Seriously. If you aren’t sampling the label’s wares on at least a semi-regular basis, you need to start now — they’ve got Guy Clark, Bobby Bare, Darden Smith and Radney Foster on the roster. And oh, did I mention Warren Zanes and Mary Karlzen? If you’re into Austin-flavored rock & roll, Dualtone is your ticket to bliss.
New member of the family Brett Dennen isn’t quite up there with the names I just rattled off, but his Dualtone debut, So Much More, is well worth hearing nonetheless.
It’s worth saying right off the bat that Dennen doesn’t really sound like any of those artists. His high, creaky vocals and folky, jazz-tinged arrangements carry hints of artists both new (Damien Rice, David Gray), not as new (Tracy Chapman) and old (Jimmy Scott, believe it or not). On paper, it looks vaguely absurd, but in practice, it’s a cohesive, well-crafted collection of songs.

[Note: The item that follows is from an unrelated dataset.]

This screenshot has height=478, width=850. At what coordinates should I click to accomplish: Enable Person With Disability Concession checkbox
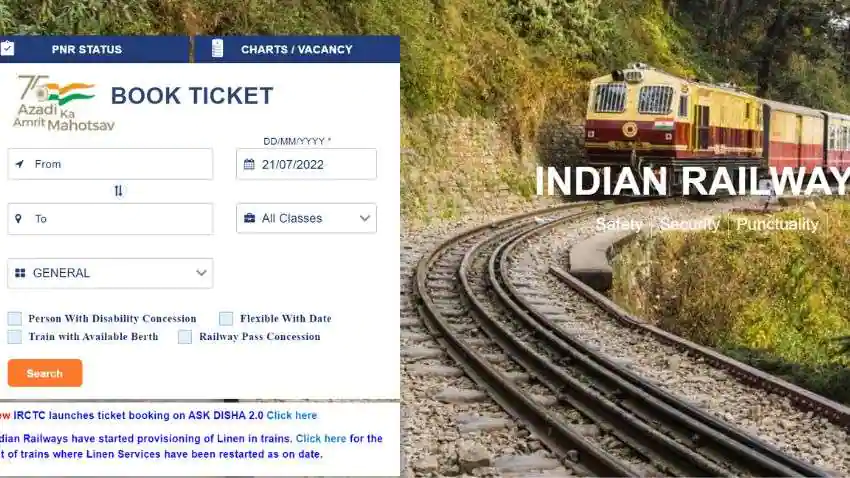pyautogui.click(x=15, y=318)
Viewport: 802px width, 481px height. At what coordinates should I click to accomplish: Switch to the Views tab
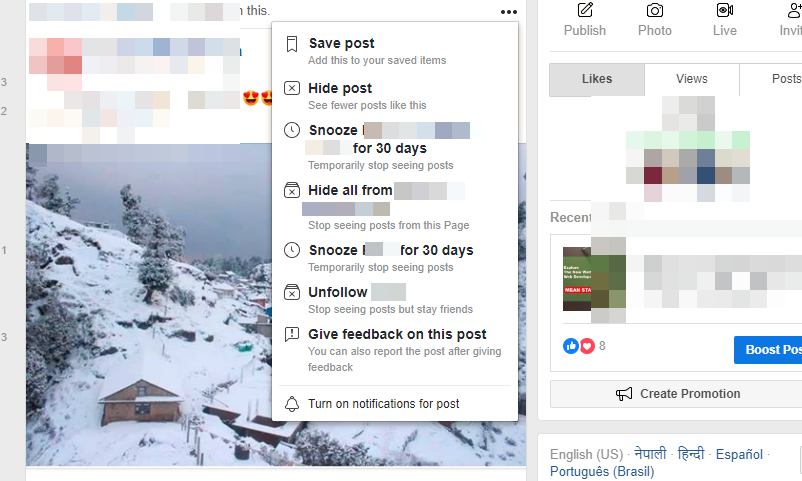click(692, 79)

If the set has a problem, it’s that albums this resolutely intimate need heaping helpings of emotional resonance to make up for the lack of a musical dynamic, and Dennen isn’t quite there yet. When he does shift his gaze outward, like on “I Asked When,” his reach exceeds his grasp; he aims for a Dylanesque rant, but hasn’t acquired the depth or command to pull it off. That being said, the track is not altogether unlike “Thin Blue Flame,” from Josh Ritter’s The Animal Years, so if that song knocked you out, Dennen’s soapboxing will likely do the same.
Either way, for the time being, Dennen’s real strength lies in the retelling of seemingly small details. The album’s best songs, like “She’s Mine” (download) and “So Long Sweet Misery” (download), are easy like Sunday morning. Check them out.